**Work to be completed:** For every line in the entries that contains "computer", show the whole line.

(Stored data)
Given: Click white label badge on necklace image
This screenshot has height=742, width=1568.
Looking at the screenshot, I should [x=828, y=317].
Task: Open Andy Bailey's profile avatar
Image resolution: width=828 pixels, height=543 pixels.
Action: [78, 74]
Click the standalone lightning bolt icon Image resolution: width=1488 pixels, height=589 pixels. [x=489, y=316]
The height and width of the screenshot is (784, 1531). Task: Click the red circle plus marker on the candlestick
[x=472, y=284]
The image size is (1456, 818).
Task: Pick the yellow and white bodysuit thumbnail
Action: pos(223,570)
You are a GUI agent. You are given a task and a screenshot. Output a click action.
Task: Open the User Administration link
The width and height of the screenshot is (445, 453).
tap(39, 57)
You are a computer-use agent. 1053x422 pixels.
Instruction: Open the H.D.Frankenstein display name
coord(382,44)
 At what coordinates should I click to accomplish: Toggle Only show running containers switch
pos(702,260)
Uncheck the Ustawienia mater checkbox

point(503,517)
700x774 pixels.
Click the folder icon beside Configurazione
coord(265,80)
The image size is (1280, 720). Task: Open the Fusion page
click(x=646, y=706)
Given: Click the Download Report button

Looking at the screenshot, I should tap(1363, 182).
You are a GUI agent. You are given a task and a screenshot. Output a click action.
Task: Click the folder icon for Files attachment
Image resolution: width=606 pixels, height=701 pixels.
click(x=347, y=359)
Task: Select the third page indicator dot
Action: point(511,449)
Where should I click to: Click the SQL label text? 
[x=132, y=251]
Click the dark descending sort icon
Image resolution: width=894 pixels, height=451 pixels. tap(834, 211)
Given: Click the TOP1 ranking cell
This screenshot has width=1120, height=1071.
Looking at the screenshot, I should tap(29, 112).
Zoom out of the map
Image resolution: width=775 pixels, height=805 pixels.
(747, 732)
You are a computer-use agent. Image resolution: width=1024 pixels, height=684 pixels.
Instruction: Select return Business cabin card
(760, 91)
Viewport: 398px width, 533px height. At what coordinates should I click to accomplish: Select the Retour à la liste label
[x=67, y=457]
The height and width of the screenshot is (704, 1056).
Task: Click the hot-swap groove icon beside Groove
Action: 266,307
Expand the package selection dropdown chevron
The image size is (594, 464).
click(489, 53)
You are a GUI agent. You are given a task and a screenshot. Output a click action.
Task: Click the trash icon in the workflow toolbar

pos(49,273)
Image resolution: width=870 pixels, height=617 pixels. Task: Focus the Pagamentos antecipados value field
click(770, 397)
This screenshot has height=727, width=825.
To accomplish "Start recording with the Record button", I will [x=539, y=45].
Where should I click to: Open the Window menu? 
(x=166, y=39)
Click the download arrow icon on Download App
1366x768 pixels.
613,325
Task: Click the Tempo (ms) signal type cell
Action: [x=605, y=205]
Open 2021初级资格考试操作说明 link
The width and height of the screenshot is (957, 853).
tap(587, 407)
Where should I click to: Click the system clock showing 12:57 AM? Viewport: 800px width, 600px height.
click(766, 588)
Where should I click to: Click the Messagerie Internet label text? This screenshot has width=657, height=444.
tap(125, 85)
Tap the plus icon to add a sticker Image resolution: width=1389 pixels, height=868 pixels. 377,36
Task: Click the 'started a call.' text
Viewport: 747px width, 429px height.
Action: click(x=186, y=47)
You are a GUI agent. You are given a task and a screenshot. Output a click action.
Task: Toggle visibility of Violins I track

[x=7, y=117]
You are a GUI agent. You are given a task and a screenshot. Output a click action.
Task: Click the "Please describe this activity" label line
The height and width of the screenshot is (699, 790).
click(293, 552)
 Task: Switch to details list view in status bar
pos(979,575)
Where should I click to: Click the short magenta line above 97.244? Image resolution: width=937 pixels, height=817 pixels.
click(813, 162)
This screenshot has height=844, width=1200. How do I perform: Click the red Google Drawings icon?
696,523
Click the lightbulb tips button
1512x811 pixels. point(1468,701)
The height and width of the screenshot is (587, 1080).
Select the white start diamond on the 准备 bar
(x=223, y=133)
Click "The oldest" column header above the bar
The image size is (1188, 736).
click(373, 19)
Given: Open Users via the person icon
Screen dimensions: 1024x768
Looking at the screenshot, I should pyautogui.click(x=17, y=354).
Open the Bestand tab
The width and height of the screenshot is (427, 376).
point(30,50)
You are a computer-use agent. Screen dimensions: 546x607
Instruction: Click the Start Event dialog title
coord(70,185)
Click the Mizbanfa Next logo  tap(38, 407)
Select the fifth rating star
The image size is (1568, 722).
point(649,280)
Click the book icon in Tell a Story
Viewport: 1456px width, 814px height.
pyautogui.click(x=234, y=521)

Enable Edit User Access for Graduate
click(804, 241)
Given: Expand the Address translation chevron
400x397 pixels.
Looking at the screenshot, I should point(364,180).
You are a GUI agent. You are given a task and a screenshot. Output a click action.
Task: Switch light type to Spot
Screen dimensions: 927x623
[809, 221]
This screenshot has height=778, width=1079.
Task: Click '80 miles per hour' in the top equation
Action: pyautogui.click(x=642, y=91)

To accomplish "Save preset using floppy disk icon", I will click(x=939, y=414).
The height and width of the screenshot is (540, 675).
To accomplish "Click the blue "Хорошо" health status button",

**Exercise output:**
You are a computer-use agent. 1053x422 pixels.
You are a computer-use agent. Image resolution: width=1024 pixels, height=684 pixels.
You are a computer-use agent. Screen dimensions: 546x607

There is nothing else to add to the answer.